Bölüm 37 – Öğrenci?
“Yolumdan çekilin karıncalar.”
Bu cümleden sonra sesi sakin ve kayıtsızlaştı. Bakışları toplanmıştı ve sıkılmıştı. Ancak iki suikastçı, gözleri iç içe geçtiğinde ölmeye mahkum olduklarını hissettiler. “O çocuğu istiyorum.”
“Sen kimsin?!” Kaptan kılıcını çekerek duruşunu yükseltti.
“Ben kimim…” Yaşlı kadın gülümsedi. “Ben yoldan geçen ve yetişkinlerin zorbalığına maruz kalan talihsiz bir çocukla karşılaşan biriyim.

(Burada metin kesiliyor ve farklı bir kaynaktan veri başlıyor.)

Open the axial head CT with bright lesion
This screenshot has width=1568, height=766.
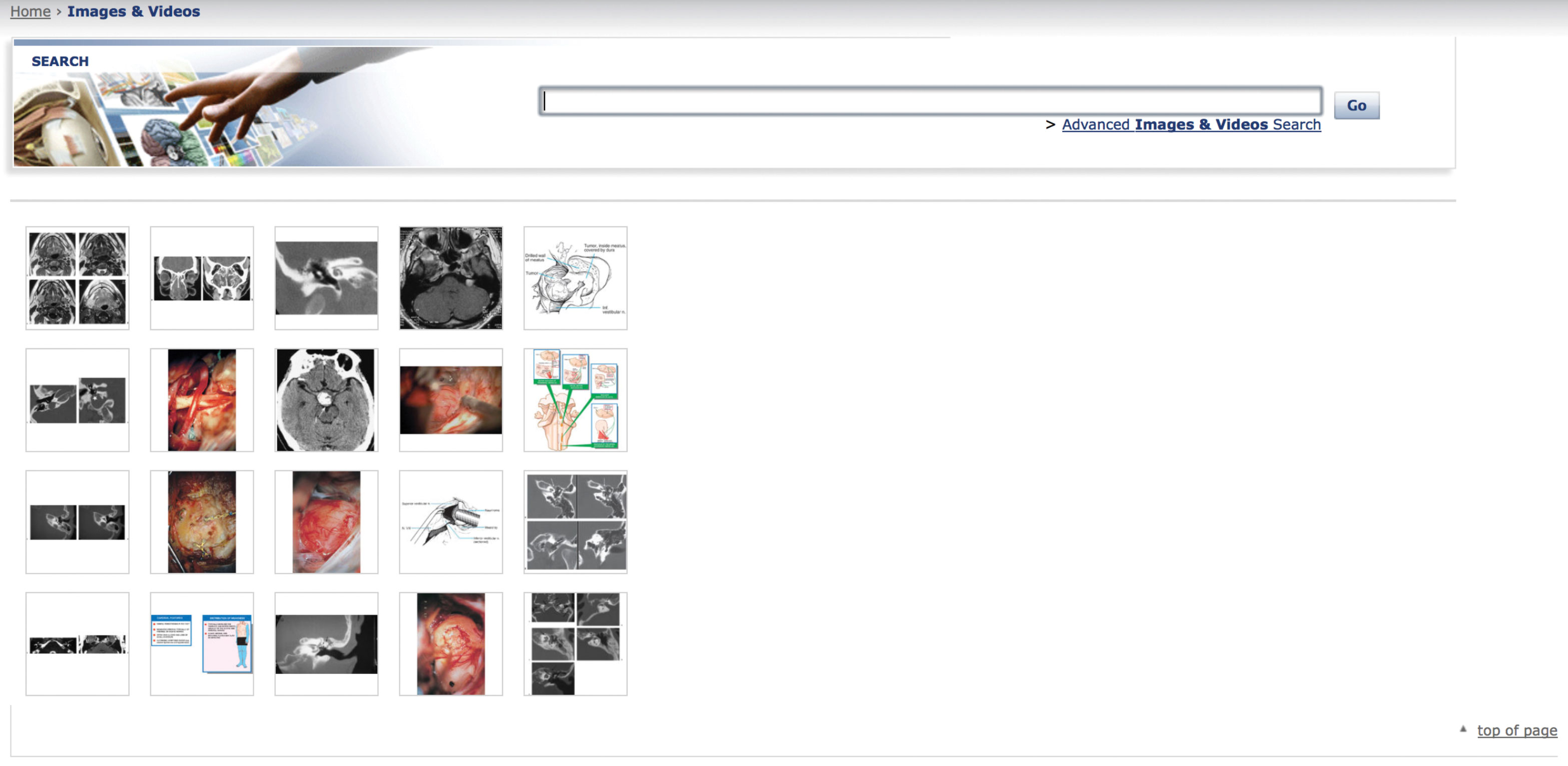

Bu yüzden yetişkinleri onların durumuna düşürerek becermek istiyorum, böylece çaresiz olmanın nasıl bir his olduğunu bilsinler.”
“Sen… Sen güçlüsün ama sırf bu çocuk için büyük bir aileyi kızdırmak istediğinden emin misin?” Kaptan, suyu test etmek için desteğinden bahsetmeden pazarlık yapmaya çalıştı.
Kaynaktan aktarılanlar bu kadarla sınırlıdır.